- Exercise description -
Your result should be every line of the records below that contains the word "agent".
Segment Start: Supplied entries
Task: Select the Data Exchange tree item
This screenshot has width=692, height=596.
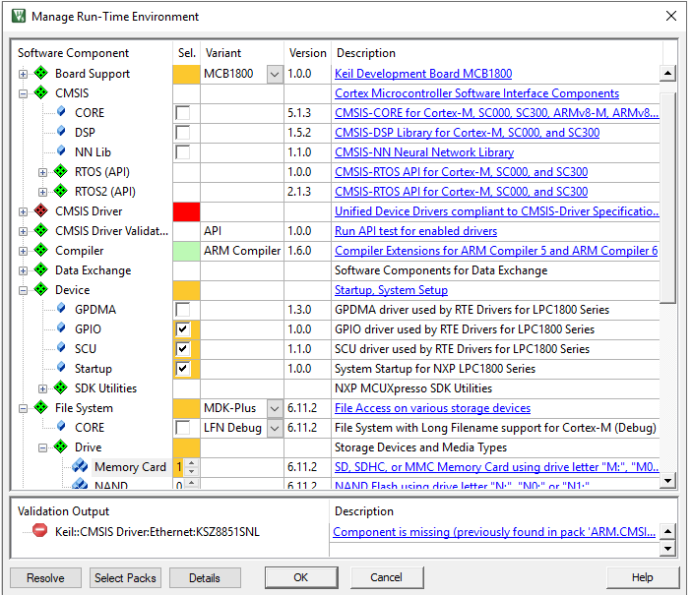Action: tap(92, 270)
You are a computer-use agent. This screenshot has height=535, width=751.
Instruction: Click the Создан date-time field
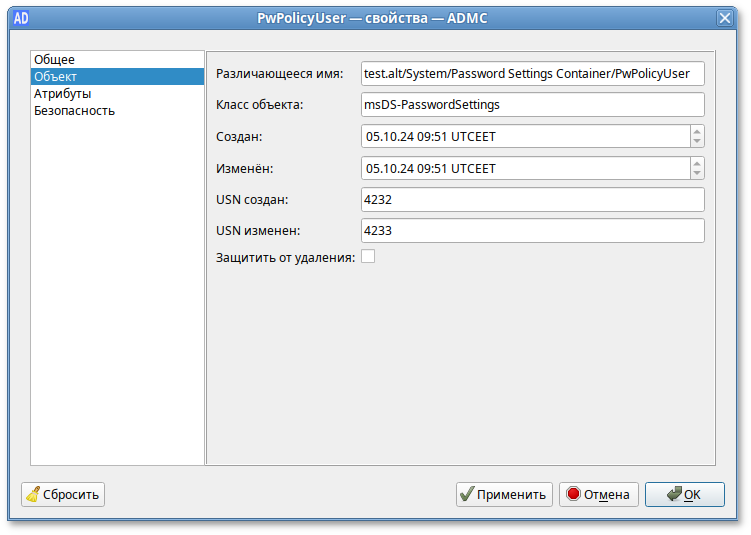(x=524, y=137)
Segment End: Supplied entries
Segment Start: Supplied entries
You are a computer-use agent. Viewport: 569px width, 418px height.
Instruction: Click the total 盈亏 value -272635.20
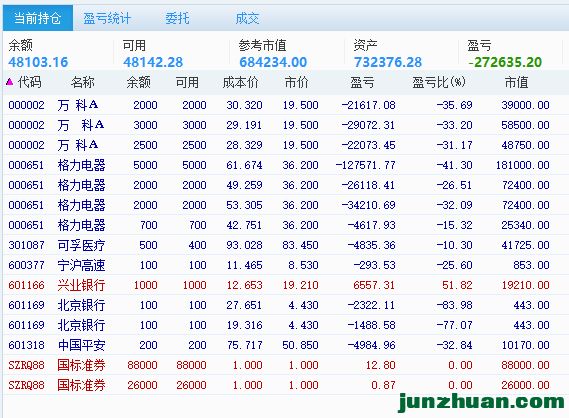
Segment End: Supplied entries
Segment Start: Supplied entries
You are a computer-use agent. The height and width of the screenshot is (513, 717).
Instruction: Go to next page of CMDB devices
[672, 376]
Segment End: Supplied entries
- Task result -
You are a computer-use agent. This screenshot has height=535, width=751.
You are a computer-use agent. Viewport: 569px width, 418px height.
You are a computer-use agent. The height and width of the screenshot is (513, 717).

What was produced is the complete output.